Epoxy will have the thickest and most noticeable glue line because it relies on glue being left in the joint to work; overclamp it and you'll squeeze too much out.


What brand of Polyurethane and epoxy do you recommend Elan?

Also where do you get it? (I assume that Bunnings would be the last place to look :rolleyes:)
We use Timbatech PU15 or PU60 for polyurethane; locally made, but I'm pretty sure you have to buy it direct from them TimbaTech Products - TimbaTech Pty Ltd (http://www.timbatechsolutions.com/timbatech-products.html)
Techniglue R60 for epoxy, but it's expensive and sloooooow cure; the fast hardener is an 8 hour cure, the slow is 12 hours but doesn't set for days in winter.

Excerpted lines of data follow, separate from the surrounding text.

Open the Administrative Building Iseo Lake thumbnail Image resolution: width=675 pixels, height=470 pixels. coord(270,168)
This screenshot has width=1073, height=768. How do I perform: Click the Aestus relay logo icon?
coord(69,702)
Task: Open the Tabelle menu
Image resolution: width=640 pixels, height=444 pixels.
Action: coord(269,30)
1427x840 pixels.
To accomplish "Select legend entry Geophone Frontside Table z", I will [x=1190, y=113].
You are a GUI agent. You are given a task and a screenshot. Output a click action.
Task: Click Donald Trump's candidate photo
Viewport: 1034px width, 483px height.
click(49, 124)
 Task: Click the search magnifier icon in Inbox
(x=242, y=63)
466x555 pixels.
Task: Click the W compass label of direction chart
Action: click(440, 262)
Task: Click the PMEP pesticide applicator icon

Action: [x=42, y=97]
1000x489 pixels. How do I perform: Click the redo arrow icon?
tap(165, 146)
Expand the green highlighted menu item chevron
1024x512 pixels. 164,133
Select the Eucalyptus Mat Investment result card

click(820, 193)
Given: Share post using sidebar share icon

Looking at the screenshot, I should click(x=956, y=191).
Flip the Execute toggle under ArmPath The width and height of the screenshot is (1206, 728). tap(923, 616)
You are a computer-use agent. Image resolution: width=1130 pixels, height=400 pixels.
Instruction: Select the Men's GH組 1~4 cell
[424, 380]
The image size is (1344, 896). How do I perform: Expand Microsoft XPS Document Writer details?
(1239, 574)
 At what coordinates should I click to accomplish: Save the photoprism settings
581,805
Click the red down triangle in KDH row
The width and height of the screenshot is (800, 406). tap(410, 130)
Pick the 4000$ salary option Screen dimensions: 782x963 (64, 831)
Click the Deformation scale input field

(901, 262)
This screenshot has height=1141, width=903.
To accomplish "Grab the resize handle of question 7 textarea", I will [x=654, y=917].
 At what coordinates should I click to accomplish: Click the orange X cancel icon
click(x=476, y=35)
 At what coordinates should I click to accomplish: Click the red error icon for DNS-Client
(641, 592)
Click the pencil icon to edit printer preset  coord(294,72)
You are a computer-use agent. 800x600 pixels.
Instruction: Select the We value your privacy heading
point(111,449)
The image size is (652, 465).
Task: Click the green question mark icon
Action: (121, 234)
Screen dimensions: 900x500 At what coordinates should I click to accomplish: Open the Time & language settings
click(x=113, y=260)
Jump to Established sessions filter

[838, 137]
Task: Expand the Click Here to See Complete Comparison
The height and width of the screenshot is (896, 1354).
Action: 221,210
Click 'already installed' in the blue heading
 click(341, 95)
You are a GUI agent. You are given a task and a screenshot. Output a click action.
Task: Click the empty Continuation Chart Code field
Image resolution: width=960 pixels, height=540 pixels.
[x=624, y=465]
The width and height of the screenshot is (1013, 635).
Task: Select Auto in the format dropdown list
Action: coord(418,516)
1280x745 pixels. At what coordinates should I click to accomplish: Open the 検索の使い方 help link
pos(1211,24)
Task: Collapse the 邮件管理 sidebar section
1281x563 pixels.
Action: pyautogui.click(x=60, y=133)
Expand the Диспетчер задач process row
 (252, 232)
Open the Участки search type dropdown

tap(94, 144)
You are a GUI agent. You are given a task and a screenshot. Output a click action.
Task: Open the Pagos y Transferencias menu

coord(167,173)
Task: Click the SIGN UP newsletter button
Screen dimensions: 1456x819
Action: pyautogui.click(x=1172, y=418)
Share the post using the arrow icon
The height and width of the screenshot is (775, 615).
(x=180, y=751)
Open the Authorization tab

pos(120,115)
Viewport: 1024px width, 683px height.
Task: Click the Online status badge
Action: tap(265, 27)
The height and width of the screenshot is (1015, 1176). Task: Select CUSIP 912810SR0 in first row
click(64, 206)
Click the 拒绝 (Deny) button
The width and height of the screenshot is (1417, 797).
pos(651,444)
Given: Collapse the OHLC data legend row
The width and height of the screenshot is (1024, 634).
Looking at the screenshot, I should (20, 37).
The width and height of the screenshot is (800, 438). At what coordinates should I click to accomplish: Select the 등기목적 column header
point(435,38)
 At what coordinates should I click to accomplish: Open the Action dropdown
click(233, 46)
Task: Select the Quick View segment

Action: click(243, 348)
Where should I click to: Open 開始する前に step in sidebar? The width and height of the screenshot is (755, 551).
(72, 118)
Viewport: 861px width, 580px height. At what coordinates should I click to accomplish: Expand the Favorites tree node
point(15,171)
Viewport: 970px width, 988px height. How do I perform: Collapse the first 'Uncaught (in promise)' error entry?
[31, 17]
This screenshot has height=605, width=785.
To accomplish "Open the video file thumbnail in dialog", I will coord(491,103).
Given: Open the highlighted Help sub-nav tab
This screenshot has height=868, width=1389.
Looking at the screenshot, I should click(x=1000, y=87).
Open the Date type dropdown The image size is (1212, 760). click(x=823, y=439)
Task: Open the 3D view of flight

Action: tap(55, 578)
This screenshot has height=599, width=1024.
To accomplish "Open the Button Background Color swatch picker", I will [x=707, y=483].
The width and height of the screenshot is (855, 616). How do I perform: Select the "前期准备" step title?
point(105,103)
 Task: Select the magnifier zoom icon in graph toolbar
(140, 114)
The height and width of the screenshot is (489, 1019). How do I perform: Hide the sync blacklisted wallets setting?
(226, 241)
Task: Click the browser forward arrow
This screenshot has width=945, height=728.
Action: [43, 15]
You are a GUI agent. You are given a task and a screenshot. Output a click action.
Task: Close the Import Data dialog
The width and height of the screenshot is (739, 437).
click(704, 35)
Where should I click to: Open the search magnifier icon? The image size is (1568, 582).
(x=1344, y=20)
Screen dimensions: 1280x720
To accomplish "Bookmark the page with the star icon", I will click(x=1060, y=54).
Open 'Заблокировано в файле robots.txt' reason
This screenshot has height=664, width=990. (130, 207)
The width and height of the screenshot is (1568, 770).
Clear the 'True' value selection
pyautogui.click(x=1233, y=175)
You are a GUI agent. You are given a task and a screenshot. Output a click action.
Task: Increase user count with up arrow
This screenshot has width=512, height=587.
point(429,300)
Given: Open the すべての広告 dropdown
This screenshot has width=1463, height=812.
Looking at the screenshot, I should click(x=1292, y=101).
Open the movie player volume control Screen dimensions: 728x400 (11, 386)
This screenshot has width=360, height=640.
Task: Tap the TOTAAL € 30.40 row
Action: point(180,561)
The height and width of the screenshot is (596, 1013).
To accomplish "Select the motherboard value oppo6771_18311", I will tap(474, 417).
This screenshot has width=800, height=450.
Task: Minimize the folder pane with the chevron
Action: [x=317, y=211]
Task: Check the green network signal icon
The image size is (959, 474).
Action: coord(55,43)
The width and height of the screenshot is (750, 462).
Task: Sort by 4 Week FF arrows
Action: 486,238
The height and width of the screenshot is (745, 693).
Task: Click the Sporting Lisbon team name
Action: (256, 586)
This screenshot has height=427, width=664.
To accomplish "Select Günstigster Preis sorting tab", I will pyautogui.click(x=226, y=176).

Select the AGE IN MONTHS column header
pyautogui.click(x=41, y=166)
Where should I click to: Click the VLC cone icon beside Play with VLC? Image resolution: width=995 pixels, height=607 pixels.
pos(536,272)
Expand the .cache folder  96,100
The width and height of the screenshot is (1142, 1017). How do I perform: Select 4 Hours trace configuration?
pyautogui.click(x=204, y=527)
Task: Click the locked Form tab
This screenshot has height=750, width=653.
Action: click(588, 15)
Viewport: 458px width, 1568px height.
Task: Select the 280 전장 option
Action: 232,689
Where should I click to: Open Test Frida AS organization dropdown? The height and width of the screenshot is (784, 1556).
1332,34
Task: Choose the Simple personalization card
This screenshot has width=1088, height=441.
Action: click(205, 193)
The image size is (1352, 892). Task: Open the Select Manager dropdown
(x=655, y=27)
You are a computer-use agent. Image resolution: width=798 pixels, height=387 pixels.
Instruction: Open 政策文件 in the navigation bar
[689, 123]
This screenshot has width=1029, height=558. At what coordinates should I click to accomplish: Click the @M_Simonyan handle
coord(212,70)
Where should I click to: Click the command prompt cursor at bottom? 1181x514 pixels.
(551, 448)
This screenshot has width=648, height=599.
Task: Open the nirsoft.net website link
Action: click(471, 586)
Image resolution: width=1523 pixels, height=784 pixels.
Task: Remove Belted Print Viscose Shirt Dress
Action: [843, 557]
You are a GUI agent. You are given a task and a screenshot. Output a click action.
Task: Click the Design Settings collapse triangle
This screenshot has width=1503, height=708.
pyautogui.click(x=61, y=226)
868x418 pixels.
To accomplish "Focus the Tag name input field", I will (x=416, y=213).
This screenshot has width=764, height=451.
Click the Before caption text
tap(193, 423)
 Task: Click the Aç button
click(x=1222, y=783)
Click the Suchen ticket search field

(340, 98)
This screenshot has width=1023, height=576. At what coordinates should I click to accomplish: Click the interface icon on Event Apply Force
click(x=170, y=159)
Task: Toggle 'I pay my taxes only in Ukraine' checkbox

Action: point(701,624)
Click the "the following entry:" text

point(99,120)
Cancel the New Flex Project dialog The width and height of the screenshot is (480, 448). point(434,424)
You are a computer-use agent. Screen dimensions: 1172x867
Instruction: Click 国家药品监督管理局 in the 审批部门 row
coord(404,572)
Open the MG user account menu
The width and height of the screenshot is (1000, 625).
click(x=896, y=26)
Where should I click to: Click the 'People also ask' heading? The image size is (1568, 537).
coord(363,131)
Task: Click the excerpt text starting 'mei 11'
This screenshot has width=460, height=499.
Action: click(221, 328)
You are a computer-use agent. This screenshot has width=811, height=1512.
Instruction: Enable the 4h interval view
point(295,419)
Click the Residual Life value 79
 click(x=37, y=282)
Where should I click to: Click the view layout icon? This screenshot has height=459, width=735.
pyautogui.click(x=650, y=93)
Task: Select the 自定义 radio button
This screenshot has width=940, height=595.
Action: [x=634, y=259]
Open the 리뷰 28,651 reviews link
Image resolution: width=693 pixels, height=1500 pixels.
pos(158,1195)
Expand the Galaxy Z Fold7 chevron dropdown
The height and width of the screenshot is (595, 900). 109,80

These recommendations are based solely on what we use at work, I haven't done any comparisons with other products.

PJM16
3rd January 2018, 04:41 PM
Yep, just a saw blade kerf thickness is enough. The idea of a relief cut is to reduce tension in wider boards to minimise cupping.

I forgot to say that if the other end of the top is seen, stop your relief cut about 200mm short of it so that it won't be seen or felt when people are admiring your work.

Understandable ripping them down for easier machining, I didn't think of that as there is plenty of room and forklifts at work... and probably larger machines. You won't need to do relief cuts if you rip them down.